(TASK TO CARRY OUT):
Render the items from the line containing "Click the 确定 OK button" through the line containing "(x=440, y=140)" as a JSON list of strings, with one string per line and blank lines omitted.

(PROVIDED RECORDS):
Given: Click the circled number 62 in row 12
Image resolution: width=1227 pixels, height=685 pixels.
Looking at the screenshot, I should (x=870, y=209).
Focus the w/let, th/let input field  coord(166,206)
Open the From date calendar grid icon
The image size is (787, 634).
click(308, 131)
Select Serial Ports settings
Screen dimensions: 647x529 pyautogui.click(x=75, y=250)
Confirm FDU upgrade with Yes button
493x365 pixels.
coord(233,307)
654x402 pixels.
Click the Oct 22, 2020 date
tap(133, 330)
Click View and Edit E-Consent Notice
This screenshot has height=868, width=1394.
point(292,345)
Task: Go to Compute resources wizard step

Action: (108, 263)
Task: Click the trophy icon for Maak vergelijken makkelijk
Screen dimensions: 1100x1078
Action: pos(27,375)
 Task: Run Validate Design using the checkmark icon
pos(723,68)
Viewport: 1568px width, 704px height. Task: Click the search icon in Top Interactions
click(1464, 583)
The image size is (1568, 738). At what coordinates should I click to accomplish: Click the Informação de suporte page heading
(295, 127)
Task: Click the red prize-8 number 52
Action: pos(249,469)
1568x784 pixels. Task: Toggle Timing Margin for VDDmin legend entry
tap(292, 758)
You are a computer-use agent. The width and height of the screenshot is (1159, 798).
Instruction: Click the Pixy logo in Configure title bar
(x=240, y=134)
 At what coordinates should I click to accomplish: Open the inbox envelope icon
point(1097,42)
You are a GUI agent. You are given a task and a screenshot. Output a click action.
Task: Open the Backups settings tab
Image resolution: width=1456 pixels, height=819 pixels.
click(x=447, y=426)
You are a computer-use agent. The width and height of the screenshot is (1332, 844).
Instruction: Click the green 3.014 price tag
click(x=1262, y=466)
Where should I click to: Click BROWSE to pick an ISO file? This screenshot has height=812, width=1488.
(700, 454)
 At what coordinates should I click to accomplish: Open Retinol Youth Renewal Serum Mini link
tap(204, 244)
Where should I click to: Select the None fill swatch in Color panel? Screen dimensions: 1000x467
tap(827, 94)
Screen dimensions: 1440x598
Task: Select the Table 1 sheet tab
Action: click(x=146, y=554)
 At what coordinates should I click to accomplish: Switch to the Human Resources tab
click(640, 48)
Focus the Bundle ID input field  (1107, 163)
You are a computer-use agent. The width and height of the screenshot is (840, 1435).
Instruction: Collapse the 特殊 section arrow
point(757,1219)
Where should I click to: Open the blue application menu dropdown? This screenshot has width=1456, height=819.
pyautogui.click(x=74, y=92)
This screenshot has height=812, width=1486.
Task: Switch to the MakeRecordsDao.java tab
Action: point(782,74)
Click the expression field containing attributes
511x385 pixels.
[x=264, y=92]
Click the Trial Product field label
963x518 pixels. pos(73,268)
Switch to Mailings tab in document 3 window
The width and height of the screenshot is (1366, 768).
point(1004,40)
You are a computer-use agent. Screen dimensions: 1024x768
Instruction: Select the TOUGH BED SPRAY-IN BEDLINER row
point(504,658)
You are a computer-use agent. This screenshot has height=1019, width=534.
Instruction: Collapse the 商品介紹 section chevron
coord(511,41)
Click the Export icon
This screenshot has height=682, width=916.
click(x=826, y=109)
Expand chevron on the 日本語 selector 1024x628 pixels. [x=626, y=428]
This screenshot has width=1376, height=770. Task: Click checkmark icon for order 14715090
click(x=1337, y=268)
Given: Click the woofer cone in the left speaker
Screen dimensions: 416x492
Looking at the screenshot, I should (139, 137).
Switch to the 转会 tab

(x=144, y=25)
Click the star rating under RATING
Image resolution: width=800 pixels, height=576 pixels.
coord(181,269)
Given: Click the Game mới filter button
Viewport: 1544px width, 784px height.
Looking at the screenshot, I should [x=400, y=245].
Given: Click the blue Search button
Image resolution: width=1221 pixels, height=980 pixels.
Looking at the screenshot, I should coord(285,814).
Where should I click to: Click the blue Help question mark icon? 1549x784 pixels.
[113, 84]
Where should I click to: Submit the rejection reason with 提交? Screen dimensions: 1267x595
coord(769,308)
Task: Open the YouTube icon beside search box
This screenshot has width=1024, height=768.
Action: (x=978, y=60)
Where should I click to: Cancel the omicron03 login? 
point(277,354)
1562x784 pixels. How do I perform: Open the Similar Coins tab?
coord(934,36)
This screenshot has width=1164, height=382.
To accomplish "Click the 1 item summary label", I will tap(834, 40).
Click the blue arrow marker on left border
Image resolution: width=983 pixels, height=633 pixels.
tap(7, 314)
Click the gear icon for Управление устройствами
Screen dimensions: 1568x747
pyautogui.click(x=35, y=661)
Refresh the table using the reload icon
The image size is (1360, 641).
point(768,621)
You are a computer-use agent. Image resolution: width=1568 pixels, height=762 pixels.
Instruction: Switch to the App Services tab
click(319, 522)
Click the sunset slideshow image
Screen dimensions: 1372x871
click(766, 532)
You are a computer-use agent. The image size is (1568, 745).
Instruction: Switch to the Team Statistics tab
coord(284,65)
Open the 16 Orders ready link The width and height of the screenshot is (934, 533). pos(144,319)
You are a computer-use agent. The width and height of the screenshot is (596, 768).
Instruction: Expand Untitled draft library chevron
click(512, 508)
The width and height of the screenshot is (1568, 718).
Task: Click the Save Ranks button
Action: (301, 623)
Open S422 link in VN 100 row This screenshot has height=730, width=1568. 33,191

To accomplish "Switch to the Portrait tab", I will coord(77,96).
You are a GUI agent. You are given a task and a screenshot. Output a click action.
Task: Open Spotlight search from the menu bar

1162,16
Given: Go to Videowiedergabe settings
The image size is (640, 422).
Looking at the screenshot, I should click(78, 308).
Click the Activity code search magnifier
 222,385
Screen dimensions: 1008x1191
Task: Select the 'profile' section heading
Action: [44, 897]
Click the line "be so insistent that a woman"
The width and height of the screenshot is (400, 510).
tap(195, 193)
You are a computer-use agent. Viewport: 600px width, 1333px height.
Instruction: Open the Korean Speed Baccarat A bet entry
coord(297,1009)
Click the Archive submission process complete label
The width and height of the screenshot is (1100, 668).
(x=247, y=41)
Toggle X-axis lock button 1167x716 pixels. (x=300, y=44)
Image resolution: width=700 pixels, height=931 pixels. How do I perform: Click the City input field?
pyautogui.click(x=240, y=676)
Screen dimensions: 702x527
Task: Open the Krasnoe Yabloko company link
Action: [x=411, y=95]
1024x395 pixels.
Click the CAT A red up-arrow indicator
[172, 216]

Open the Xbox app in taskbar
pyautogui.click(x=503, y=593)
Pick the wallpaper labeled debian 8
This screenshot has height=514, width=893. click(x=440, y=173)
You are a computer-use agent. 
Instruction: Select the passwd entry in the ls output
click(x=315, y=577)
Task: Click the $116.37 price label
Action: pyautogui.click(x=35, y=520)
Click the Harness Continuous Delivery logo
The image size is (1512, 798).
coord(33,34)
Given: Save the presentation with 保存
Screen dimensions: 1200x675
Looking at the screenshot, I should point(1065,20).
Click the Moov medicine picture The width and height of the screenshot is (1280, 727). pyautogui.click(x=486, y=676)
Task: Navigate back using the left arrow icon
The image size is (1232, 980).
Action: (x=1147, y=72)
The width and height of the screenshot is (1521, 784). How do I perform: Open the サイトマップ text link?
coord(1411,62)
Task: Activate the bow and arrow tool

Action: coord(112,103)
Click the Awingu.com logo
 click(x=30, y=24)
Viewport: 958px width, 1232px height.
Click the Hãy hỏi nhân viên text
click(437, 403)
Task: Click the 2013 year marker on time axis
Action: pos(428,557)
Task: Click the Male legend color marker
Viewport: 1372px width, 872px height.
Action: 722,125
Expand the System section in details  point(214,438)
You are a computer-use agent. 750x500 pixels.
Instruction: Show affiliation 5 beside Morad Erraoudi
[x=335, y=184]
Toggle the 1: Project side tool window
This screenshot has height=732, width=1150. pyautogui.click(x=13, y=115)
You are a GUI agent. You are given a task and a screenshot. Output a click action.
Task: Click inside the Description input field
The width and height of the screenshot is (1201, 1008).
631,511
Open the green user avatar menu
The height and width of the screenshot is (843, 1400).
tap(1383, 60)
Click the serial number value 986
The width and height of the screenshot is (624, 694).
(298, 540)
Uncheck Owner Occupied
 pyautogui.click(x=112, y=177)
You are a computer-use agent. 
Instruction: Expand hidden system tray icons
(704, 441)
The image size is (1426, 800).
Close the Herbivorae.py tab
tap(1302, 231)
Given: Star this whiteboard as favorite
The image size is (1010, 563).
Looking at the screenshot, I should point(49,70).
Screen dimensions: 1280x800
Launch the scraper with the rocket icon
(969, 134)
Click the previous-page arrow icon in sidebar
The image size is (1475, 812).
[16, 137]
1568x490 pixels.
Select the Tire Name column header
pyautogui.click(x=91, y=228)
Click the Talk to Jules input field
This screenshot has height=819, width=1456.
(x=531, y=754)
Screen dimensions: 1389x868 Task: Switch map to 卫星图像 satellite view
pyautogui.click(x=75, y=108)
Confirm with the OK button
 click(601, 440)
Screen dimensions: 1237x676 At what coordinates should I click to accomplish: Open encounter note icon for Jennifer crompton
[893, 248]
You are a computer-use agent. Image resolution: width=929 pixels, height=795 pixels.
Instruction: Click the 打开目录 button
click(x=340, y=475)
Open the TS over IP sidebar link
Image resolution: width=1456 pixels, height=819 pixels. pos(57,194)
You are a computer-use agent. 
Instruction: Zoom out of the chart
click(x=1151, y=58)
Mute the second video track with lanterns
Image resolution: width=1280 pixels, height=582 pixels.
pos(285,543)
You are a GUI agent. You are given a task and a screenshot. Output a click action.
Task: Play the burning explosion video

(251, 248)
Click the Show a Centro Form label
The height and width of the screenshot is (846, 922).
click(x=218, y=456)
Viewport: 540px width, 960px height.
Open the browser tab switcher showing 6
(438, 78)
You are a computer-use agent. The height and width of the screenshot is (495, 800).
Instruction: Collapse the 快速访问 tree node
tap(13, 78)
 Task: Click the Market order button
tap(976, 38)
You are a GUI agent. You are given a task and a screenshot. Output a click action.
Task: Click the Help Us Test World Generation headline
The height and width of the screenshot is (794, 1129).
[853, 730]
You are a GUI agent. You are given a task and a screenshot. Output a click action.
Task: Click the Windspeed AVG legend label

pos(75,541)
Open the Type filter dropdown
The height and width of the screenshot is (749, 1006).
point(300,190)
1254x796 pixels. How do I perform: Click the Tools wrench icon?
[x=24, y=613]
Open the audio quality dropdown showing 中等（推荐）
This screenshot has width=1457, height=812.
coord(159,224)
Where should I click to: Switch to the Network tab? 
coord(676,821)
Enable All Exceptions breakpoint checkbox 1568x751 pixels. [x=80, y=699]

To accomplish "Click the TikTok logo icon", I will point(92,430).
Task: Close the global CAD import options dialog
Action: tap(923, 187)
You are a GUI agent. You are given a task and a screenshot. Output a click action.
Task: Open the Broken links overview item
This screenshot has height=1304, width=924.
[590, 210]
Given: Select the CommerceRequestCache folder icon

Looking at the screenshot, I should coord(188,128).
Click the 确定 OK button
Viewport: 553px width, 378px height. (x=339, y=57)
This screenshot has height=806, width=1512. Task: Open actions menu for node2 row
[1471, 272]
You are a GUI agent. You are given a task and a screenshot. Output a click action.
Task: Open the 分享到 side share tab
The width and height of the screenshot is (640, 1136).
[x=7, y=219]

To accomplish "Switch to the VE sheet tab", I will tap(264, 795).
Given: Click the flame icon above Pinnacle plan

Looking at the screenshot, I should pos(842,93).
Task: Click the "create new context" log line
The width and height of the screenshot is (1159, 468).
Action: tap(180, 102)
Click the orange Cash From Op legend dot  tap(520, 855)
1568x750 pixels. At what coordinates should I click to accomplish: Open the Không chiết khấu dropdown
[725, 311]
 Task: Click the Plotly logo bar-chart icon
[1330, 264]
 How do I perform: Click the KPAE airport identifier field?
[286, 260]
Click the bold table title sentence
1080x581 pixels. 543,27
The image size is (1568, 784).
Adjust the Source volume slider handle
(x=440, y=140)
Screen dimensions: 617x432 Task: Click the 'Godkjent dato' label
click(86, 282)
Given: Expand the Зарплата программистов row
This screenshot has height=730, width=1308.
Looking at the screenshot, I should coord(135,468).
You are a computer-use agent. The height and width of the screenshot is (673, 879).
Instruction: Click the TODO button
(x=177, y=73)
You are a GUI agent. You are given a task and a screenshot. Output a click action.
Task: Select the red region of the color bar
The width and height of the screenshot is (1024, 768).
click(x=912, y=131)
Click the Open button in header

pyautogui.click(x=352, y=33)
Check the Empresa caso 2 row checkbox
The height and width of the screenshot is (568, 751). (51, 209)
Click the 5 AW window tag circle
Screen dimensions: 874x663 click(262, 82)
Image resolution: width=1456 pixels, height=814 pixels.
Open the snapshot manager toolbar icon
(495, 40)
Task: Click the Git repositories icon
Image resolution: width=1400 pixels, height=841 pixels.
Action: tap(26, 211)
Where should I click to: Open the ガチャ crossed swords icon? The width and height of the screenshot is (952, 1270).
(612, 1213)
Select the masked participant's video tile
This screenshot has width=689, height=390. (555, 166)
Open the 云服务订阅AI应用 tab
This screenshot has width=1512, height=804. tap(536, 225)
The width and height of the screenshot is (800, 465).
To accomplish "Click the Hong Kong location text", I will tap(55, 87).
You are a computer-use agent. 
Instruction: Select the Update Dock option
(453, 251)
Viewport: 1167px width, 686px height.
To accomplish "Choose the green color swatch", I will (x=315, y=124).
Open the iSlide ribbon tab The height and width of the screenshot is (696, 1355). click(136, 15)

(TASK SOLUTION):
[
  "Click the 确定 OK button",
  "Viewport: 553px width, 378px height. (x=339, y=57)",
  "This screenshot has height=806, width=1512. Task: Open actions menu for node2 row",
  "[1471, 272]",
  "You are a GUI agent. You are given a task and a screenshot. Output a click action.",
  "Task: Open the 分享到 side share tab",
  "The width and height of the screenshot is (640, 1136).",
  "[x=7, y=219]",
  "To accomplish \"Switch to the VE sheet tab\", I will tap(264, 795).",
  "Given: Click the flame icon above Pinnacle plan",
  "Looking at the screenshot, I should pos(842,93).",
  "Task: Click the \"create new context\" log line",
  "The width and height of the screenshot is (1159, 468).",
  "Action: tap(180, 102)",
  "Click the orange Cash From Op legend dot  tap(520, 855)",
  "1568x750 pixels. At what coordinates should I click to accomplish: Open the Không chiết khấu dropdown",
  "[725, 311]",
  " Task: Click the Plotly logo bar-chart icon",
  "[1330, 264]",
  " How do I perform: Click the KPAE airport identifier field?",
  "[286, 260]",
  "Click the bold table title sentence",
  "1080x581 pixels. 543,27",
  "The image size is (1568, 784).",
  "Adjust the Source volume slider handle",
  "(x=440, y=140)"
]